> _What you will do_
Reproduce the data below word for word, line by line, but leave out the pictures.

> _Rows_
==============================

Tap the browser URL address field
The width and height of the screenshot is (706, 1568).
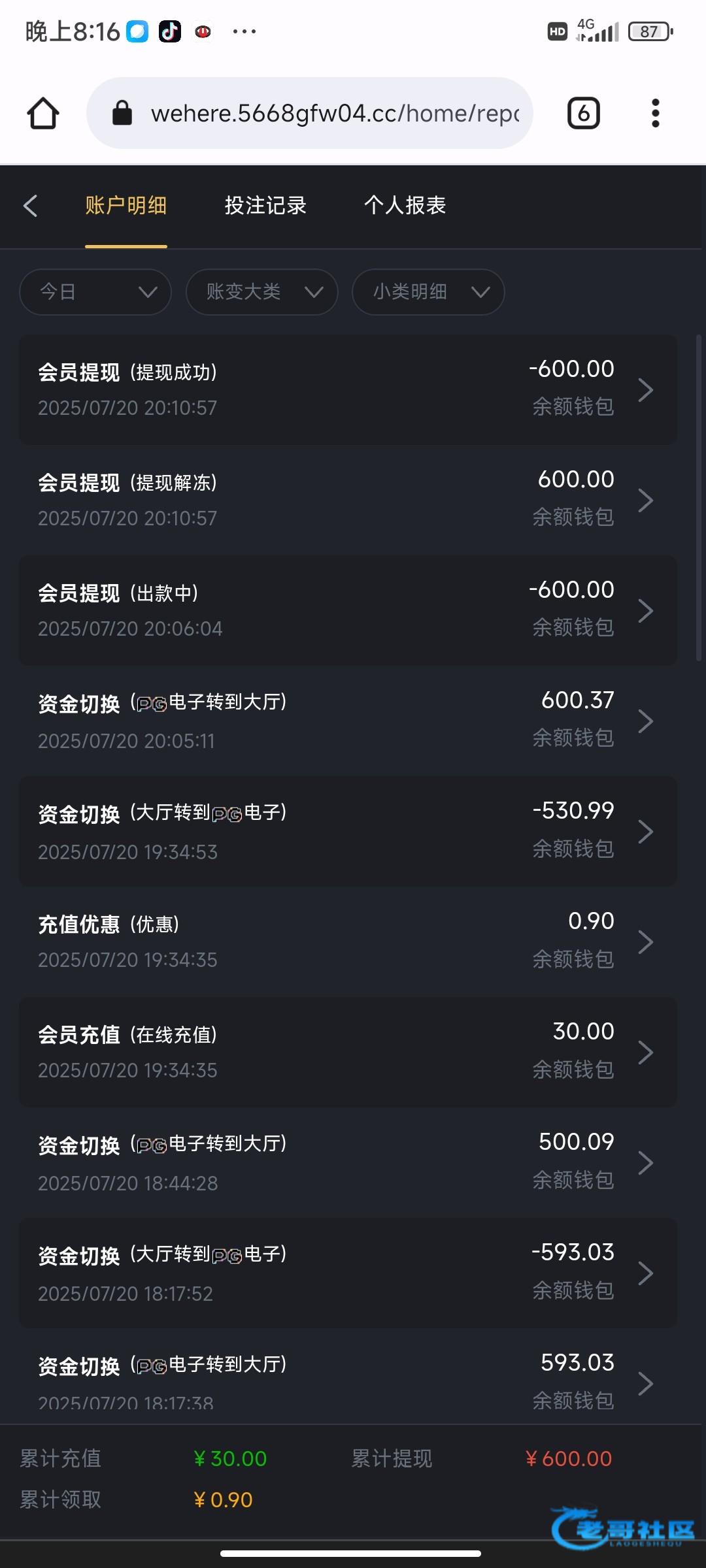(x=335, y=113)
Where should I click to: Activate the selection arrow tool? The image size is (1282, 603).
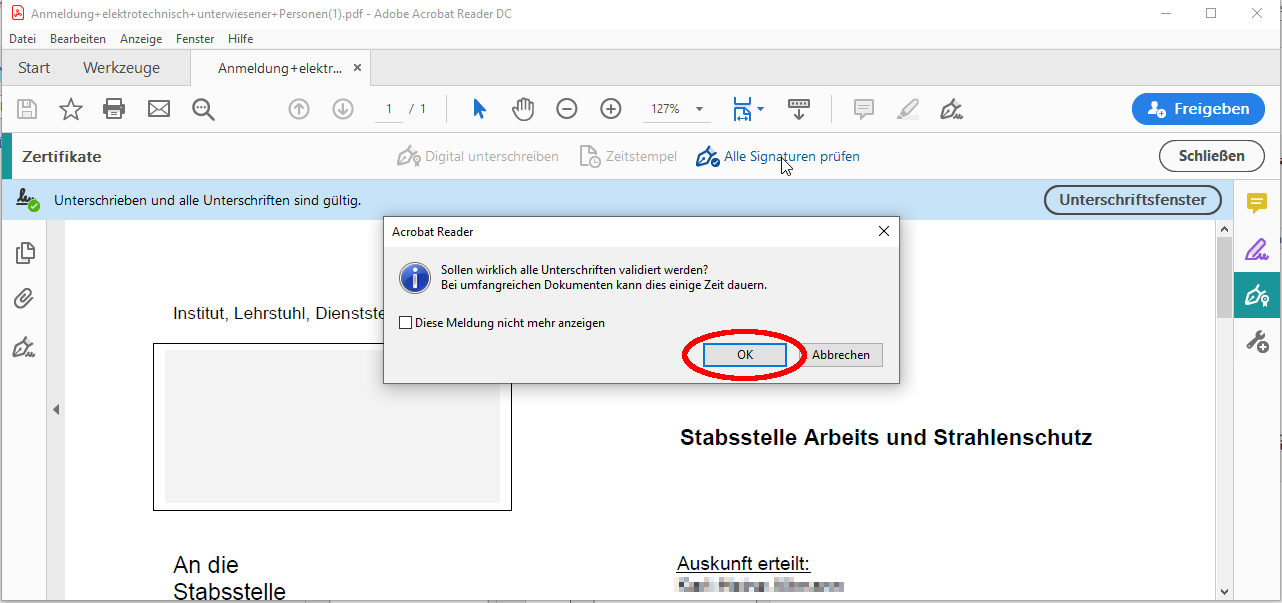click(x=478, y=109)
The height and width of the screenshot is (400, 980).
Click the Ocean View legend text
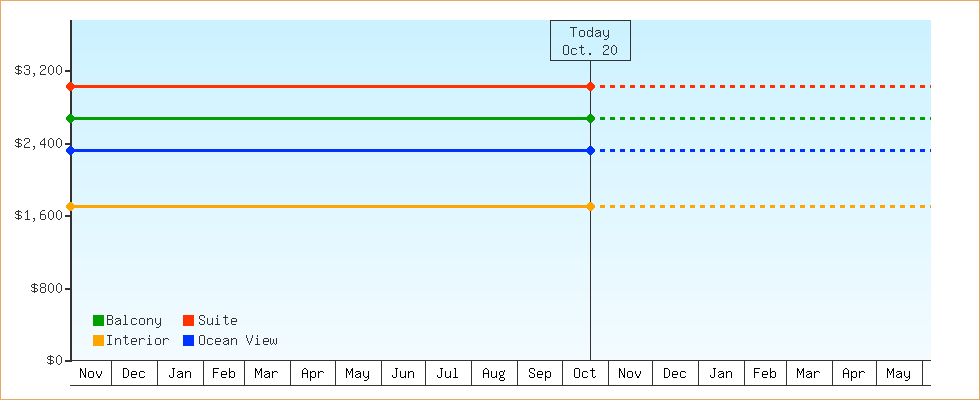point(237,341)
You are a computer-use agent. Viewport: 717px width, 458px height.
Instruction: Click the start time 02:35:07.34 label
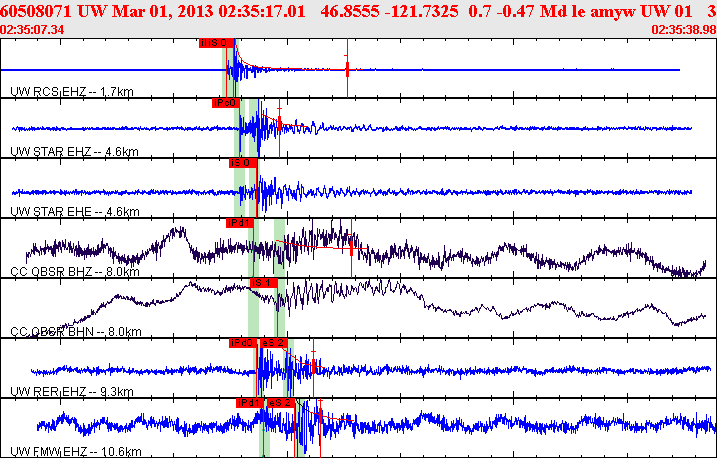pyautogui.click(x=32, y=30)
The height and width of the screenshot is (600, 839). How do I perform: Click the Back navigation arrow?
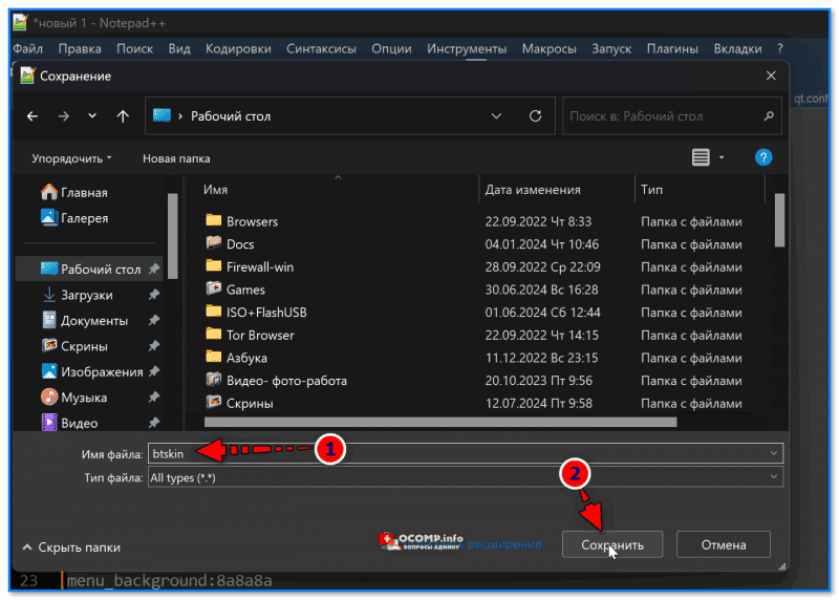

==============================

> _Answer to this problem_
Tap the browser URL address field
The width and height of the screenshot is (706, 1568).
(x=335, y=113)
Where should I click to: Activate the selection arrow tool? The image size is (1282, 603).
click(x=478, y=109)
The height and width of the screenshot is (400, 980).
Click the Ocean View legend text
point(237,341)
You are a computer-use agent. Viewport: 717px width, 458px height.
Instruction: Click the start time 02:35:07.34 label
pyautogui.click(x=32, y=30)
The height and width of the screenshot is (600, 839). How do I perform: Click the Back navigation arrow?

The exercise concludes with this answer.